-- Exercise set --
1. From the Warehouse 13 forum thread, list every film or TV show title the posters mention other than Warehouse 13.
2. Answer these questions from the Warehouse 13 forum thread:
(a) On which channel does the show air?
(b) Whose keyboard mod does the keyboard in the show resemble?
(c) In what way has the show been broadcast?

-- Excerpt to read --

==================================================

# SteamPunk Warehouse 13



## Aquayne (Sep 1, 2008)

I have been catching episodes of a SyFy channel show called "Warehouse 13". It reminds me of "Men in Black" meets "Indiana Jones".
I find it surprisingly enjoyable to watch. It has lots of steam punk styled items like a computer key board made like a typewriter, video communicaters made of leather with little round B&W screens. I hope they keep it going. Since Battlestar Galactica ended I don't have any show to look forward to any more. I have admired Steam Punk designs long before I had a name for them.


----------



## Scottzilla (Jun 13, 2007)

I know what you mean. I totally liked steampunk before I knew that was an actual thing. I think Brazil and Max Headroom helped.

I noticed the keyboard in Warehouse 13 looks a lot like Jake Von Slatt's keyboard mod:
http://steampunkworkshop.com/keyboard.shtml

Now I just have to fix my Media PC so I don't miss any more episodes.


----------



## Aquayne (Sep 1, 2008)

They have been showing it in blocks of several episodes. I hope that it does not mean it will be short lived.


----------



## Bethene (Jan 19, 2008)

I have caught it a few times, have really liked it, good casting and story lines, I hope it sticks around too!


----------



## debbie5 (Mar 2, 2007)

That keyboard is SO cool. Ditto on the steam punk admiration. An Uber Nerd made this keyboard... we need to put steam punk designers in political office. Tap into that creative, manic brain power.


----------

==================================================

(Element lookup records)

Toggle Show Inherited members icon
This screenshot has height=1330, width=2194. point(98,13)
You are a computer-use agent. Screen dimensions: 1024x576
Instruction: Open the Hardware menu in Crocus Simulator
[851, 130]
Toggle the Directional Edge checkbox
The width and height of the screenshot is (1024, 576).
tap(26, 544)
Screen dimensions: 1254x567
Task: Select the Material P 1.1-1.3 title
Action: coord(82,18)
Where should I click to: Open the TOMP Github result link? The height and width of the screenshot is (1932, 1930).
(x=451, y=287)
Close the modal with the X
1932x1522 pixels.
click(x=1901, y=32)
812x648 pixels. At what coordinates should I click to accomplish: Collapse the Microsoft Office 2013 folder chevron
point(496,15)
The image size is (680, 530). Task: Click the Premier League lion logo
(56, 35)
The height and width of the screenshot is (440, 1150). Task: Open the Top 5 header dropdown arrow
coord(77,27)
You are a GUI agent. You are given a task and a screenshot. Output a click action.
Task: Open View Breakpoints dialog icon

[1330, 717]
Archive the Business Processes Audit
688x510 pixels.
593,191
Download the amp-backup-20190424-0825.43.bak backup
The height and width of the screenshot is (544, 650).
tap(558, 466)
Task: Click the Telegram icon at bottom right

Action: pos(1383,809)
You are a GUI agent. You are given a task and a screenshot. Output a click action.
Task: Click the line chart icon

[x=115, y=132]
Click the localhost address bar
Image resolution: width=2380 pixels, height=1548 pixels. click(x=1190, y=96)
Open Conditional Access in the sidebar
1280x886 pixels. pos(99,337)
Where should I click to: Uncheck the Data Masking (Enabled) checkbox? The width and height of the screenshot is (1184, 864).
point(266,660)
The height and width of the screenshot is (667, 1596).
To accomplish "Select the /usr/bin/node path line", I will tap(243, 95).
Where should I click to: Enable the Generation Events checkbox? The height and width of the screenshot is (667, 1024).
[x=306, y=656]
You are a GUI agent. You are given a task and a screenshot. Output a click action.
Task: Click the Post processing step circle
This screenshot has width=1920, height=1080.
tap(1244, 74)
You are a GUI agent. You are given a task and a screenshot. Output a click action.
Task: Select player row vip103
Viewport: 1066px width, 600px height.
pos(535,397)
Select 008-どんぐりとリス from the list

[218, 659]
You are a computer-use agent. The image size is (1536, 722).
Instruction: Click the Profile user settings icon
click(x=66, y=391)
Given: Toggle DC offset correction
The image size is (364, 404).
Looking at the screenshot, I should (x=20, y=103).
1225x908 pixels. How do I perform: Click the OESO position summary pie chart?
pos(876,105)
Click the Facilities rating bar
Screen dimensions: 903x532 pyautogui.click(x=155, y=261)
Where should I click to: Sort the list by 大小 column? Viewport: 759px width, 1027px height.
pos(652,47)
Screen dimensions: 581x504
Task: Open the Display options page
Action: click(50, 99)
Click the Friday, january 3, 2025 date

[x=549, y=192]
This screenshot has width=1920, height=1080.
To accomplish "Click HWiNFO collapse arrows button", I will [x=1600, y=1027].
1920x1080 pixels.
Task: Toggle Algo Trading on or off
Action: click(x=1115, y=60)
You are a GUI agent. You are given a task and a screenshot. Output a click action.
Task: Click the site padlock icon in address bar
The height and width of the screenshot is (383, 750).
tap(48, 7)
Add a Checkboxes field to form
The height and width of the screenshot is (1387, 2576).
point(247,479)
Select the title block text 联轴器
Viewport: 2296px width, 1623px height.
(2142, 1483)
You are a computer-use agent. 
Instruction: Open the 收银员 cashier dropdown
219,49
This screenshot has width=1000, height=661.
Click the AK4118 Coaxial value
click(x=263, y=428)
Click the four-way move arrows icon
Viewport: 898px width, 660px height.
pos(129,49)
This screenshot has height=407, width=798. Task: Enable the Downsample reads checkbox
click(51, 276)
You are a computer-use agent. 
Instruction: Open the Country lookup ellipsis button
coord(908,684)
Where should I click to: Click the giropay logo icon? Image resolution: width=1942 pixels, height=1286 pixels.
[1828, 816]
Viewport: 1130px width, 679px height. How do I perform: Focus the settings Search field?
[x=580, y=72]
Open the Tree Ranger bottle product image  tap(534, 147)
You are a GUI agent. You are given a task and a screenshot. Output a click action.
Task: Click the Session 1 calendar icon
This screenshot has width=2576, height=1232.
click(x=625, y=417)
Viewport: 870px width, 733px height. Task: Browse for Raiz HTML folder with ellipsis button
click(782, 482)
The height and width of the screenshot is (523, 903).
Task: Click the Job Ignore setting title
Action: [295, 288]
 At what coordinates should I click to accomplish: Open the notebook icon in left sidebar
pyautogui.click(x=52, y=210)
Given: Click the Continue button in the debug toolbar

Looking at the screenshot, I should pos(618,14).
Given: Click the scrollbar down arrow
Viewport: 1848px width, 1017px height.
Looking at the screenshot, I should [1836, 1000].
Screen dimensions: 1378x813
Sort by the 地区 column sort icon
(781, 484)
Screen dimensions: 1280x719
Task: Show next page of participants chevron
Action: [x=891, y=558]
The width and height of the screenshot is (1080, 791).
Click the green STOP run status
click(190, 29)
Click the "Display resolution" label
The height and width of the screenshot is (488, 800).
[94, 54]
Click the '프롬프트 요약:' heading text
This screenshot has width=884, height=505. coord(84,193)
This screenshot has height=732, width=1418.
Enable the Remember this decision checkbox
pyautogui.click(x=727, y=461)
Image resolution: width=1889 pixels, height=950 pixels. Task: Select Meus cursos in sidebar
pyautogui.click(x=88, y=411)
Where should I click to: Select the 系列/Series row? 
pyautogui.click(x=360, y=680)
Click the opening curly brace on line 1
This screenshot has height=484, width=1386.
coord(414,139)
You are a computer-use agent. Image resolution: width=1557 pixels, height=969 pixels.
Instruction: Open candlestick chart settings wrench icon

==================================================

-- Results by task --
1.
Men in Black
Indiana Jones
Battlestar Galactica
Brazil
Max Headroom

2.
(a) The SyFy channel.
(b) Jake Von Slatt's.
(c) In blocks of several episodes.